Recuerdo la grandiosidad del Gran Cañón. Recuerdo cuando nos tumbamos en la hierba en Yosemite. Una ligera brisa nos acariciaba el cabello, hacía sol. 







m la Me acuerdo de la noche que pasamos en Mariposa, un pueblo de 1000 habitantes situado a media hora de Yosemite. Estábamos cansados. Bebimos cerveza sentados en el suelo de moqueta de la habitación del motel. Charly nos hizo reir.


Una tarde conduje durante varias horas por el Valle de La Muerte, estábamos solos en la carretera. La luz del día se fue apagando y la oscuridad abrió paso a las estrellas. La carretera se dibujaba en el horizonte como un río profundo que se adentra en las montañas. Ibamos en silencio.

Recuerdo la puesta de sol en La Ruta 66. El cielo y el suelo anaranjados, la tierra suspendida se mezclaba con el aire. Recuerdo a Pedro con su cámara de vídeo, su sonrisa.

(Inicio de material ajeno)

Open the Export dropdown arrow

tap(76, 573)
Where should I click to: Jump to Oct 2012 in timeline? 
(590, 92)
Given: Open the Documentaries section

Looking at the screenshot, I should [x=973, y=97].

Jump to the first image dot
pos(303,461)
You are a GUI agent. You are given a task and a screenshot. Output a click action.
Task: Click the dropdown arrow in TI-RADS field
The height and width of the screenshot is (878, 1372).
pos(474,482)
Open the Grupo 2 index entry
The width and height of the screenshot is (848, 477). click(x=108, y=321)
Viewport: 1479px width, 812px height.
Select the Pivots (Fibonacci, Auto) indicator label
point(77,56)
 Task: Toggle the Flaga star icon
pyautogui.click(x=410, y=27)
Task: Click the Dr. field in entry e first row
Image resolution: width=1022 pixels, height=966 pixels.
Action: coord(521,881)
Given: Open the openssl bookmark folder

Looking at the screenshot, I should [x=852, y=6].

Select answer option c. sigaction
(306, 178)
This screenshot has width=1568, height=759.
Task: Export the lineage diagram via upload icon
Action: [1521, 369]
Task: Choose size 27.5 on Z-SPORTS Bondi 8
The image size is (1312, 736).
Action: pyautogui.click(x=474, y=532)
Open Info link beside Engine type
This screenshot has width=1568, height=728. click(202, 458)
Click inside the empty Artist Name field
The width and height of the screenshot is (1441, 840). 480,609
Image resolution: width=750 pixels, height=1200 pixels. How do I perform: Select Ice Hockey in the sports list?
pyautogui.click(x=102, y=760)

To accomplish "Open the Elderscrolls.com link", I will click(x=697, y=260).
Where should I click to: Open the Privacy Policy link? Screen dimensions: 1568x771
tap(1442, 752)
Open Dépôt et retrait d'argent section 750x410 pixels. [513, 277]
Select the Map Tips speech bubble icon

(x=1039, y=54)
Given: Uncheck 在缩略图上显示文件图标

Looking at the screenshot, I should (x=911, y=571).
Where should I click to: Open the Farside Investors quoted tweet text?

Llegamos a San Francisco el Día de Acción de Gracias y Agus nos preparó una cena deliciosa. Comimos sentados alrededor de la mesa de centro del salón y acabamos jugando a no sé qué. Recuerdo estar tirados en el suelo riendo a carcajadas.

La luz del atardecer en San Francisco es diferente a todas las demás. El cielo se pinta de violeta y rosado.  El germen de libertad y atrevimiento del movimiento hippie de los años sesenta se palpa en las calles, en la moda, en la música que sigue sonando, en la diversidad de su gente, en la conciencia ecologista de sus habitantes, en su sed de vanguardia. 

Qué bonito fue sentir de cerca todo lo que queda del Verano del Amor.











Recuerdo tantos momentos de nuestros días en California que podría escribir durante horas. Aquel viaje fue un regalo.

Han pasado cosas desde entonces. Ochos meses, otras personas, otros viajes. Pero hay algo que tengo claro. Lo más hermoso de aquella aventura fue con quien la compartí.